Ao acessar a página @minhacriancatrans, no Instagram, é impossível não se derreter com tanta ternura entremeada ainda por boas informações sobre a questão da criança trans no Brasil, formatadas por Thamyris Nunes, 32 anos, mãe de Agatha, 7 anos. Para chegar até esse ponto, no entanto, o caminho foi árduo, conforme Thamyris contou ao Nós em entrevista por videochamada.

Thamyris relata que sonhava em ter um menino – quando conheceu o futuro marido, ela dissera que lhe daria um filho homem e estaria disposta a engravidar quantas vezes fossem necessárias para isso. E bingo! Conseguiu de primeira e, na saída da maternidade, ligou para um vasectomista, porque não queria mais engravidar. 

Aos 2 anos Bento, o filho tão esperado, não seguia o padrão esperado: não gostava de carrinho, de bola ou de heróis. Ao contrário, era atraído por sapatos femininos, vestidos e maquiagens. A psicóloga – "bem recomendada" – deu o veredito: os pais não estavam conseguindo "ensinar o masculino" para a criança, já que "a mãe era muito vaidosa e o pai, ausente".

O resultado foi uma mudança radical na vida em famíia. "Passei dois anos da minha via sem usar salto alto, maquiagem, brinco comprido e vestidos", lembra Thamyris. Os pais também trocaram os brinquedos de Bento por todos os heróis da Marvel e, com 2 anos, a criança escutava heavy metal. Porém, cada vez mais o filho se revoltava com as imposições. Até ir ao shopping virou um suplício, pois o filho queria comprar itens femininos como sapatos com brilho. "Me sentia numa prisão: não podia usar salto, maquiagem, vestido e agora não podia ir a muitos lugares com minha criança", conta. 

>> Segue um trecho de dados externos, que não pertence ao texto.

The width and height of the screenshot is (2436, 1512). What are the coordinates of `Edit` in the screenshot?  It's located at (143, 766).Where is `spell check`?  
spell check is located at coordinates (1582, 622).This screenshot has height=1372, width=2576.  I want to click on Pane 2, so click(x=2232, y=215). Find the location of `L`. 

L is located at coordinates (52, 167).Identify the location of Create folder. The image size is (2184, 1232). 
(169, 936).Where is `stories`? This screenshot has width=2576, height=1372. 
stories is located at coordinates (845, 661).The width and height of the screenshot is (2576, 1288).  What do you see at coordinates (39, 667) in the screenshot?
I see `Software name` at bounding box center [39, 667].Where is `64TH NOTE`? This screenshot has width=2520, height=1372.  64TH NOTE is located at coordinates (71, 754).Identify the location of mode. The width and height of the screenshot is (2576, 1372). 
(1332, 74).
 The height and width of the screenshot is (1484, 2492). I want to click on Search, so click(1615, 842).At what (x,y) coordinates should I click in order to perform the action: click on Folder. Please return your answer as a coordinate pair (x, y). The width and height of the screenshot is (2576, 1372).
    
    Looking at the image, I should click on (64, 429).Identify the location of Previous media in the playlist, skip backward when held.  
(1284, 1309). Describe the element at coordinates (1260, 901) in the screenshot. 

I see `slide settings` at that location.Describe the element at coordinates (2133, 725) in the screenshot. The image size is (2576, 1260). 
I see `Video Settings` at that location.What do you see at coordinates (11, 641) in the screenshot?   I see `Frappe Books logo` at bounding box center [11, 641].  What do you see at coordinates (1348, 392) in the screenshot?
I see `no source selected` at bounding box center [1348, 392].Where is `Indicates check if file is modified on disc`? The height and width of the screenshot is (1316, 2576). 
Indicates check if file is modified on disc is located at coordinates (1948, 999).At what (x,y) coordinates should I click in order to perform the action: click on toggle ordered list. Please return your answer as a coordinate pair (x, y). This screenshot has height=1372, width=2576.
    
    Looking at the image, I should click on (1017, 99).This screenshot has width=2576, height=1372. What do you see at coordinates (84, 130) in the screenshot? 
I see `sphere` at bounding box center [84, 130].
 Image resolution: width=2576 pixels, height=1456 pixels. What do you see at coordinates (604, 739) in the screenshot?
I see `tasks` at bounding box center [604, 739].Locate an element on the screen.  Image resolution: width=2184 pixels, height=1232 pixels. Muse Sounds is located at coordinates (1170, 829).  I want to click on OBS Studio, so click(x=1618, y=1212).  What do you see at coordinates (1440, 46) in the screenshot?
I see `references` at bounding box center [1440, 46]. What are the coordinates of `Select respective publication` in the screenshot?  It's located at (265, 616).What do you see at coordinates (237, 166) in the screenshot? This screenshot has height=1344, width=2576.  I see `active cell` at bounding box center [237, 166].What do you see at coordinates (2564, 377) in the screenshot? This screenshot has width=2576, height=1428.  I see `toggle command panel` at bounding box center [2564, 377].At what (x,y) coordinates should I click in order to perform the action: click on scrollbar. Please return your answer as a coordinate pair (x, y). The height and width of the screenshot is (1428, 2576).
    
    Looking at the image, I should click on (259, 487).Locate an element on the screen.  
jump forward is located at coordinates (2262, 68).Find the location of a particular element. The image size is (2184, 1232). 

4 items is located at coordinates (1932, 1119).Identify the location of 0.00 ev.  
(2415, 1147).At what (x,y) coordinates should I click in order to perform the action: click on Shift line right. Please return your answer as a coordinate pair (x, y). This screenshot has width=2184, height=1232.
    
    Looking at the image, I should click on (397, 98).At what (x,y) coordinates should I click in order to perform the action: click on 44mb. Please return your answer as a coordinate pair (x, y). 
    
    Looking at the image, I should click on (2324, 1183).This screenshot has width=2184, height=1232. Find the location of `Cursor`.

Com pouco mais de 3 anos, o filho começou a verbalizar os sentimentos, com frases do tipo: "Sabe o que é triste? Eu não ter nascido menina, porque seria bem mais legal" e "Se eu morrer, posso nascer menina?". Esses questionamentos bateram forte. 

Cansada, Thamyris resolveu ceder diante da tristeza profunda e ansiedade da criança. No aniversário de 4 anos, falou: "Meu amor, a partir de hoje você usa a roupa que você quiser, brinca com o que você quiser e pode ser quem você quiser". A partir disso, viu sua criança começar a ser feliz, mas, ela mesma, foi para o seu inferno pessoal. "Eu queria um menino e ninguém tinha me ensinado a ser mãe de um menino que usa vestido e brinca de boneca", diz.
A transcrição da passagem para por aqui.